1) Selection — Interleaved Search Over Discrete and Continuous Space

We define Level 1 state as $s1 = (x\in \mathrm{SE(3)}, \mathit{nodetype} \in \lbrace \mathit{mode}, \mathit{pose}\rbrace)$ , where $\boldsymbol{x}$ is an object pose and nodetype stores the type of the node. The interleaved selection process is demonstrated in line 6-25 in Algorithm 2 and in Fig. 3. For a pose node, the action is to select a contact mode for it. The feasible actions are $\mathcal {A}\bigl (s1 = (x, \mathit{pose})\bigr) = \mathcal {M}(x)$ , where $\mathcal {M}(x)$ is the set of kinematically feasible contact modes enumerated for an object pose $\boldsymbol{x}$ using the algorithm in [9]. A mode node is a pose node assigned with a contact mode. For a mode node, the action is to select the next object pose moving from the current object pose following the contact mode. The available actions $\mathcal {A}\bigl (s1 = (x, \mathit{mode})\bigr)$ comprise choosing from its child nodes (explored object poses) or explore-new, which triggers the rollout phase to explore new object poses.
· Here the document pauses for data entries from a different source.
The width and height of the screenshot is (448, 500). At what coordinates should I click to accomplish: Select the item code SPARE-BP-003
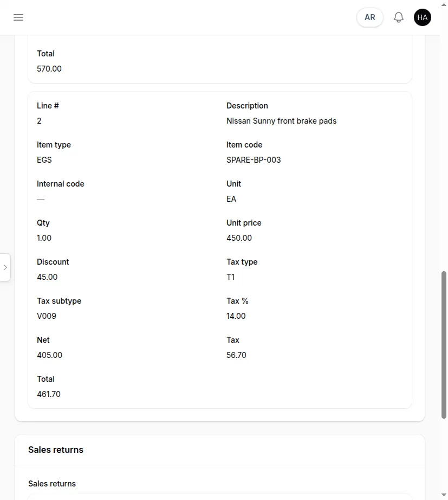pos(254,160)
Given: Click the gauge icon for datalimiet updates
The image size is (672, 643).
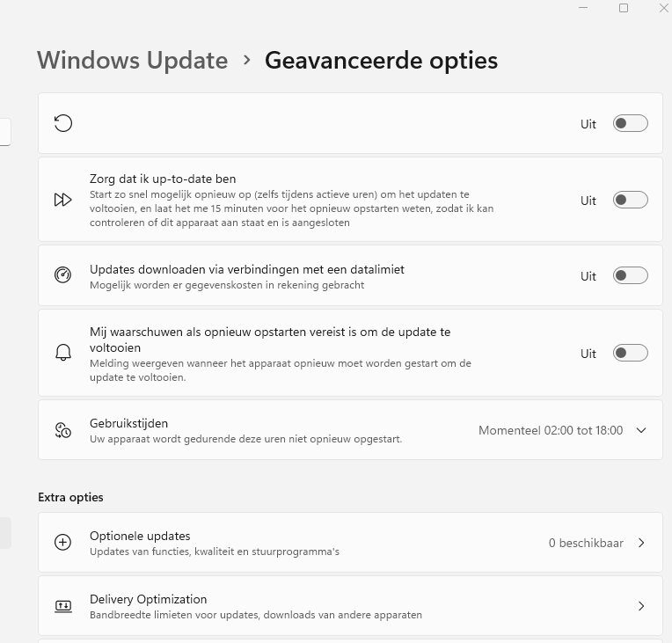Looking at the screenshot, I should [63, 275].
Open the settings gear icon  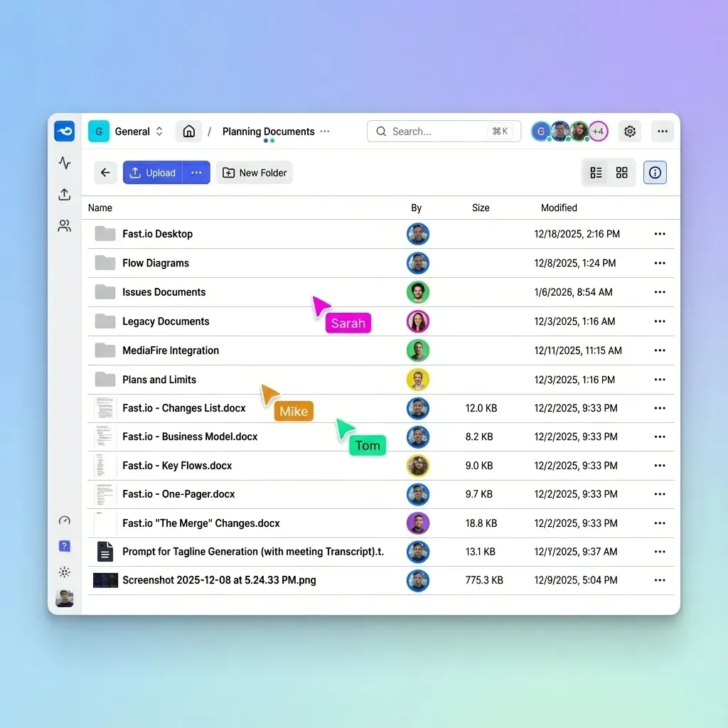[629, 132]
The selection policy follows (1). Action probabilities $p(s,a)$ reflect preferences of modes or poses. For example, if we prefer to exploit environment constraints to reduce uncertainties as in [27]), we could have high probabilities for modes that maintain more contacts.

2) Expansion

The expansion phase equals to explore-new being selected for a mode node. It is a variant of the progressive widening technique in MCTS for continuous space [28], where we control the expansion rate with the action probability of explore-new.

3) RRT as Rollout

Contact-rich solutions live sparsely on lower-dimensional manifolds of the search space. It is unlikely to get any useful results from random trajectory rollouts as most traditional MCTS do. We replace the random rollout with an RRT search guided by contact modes (line 17, Algorithm 2), modified based on [16].
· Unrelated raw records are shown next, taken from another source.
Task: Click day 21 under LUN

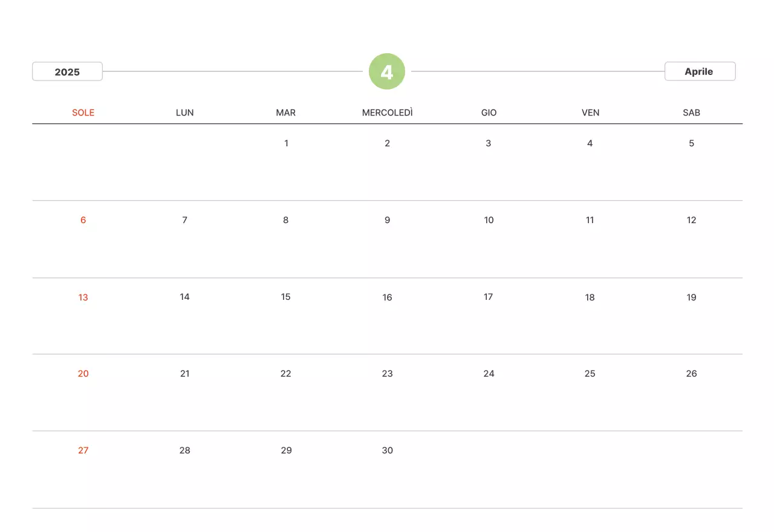Action: coord(184,374)
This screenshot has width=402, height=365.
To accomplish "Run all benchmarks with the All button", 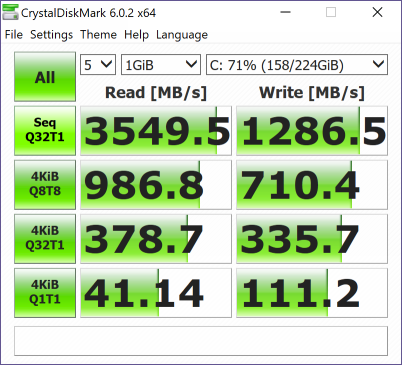I will (x=45, y=77).
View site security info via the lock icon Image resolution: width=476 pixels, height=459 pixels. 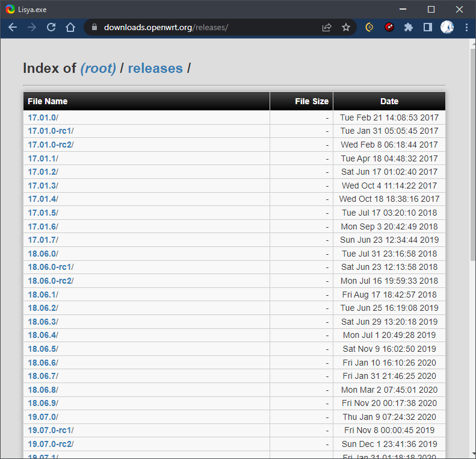pos(94,27)
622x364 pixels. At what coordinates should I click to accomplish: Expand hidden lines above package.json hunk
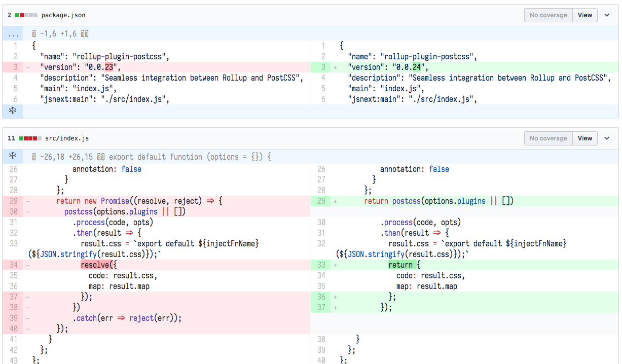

The RRT begins with an object pose $\boldsymbol{x}_\text{current}$ and a selected contact mode $\boldsymbol{m}_\text{selected}$ . The RRT tries to reach $\boldsymbol{x}_\text{goal}$ . It outputs a trajectory where each point is an object pose associated with a contact mode. In each iteration, we first sample an object pose $\boldsymbol{x}_\text{extend} \in \mathrm{SE(3)}$ and find its nearest neighbor $\boldsymbol{x}_\text{near}$ . We then extend $\boldsymbol{x}_\text{near}$ towards $\boldsymbol{x}_\text{extend}$ . Each extension is guided by a contact mode. If $\boldsymbol{x}_\text{near}$ is $\boldsymbol{x}_\text{current}$ , the contact mode should be $\boldsymbol{m}_\text{selected}$ . Otherwise, we enumerate all contact modes and filter them using feasibility checks. New object poses are generated by projected forward integration that follows each contact mode towards $\boldsymbol{x}_\text{extend}$ as close as possible. If the RRT finds a solution to $\boldsymbol{x}_\text{goal}$ within the maximum number of iterations, we add the solution path after the expansion node in the Level 1 search tree and proceed to Level 2 (line 19, Algorithm 2) to obtain a reward. Otherwise, this process backpropagates a zero reward and no new node is added. The RRT is reused throughout the entire lifespan of the MCTS. More details about the RRT-based rollout can be found in appendices.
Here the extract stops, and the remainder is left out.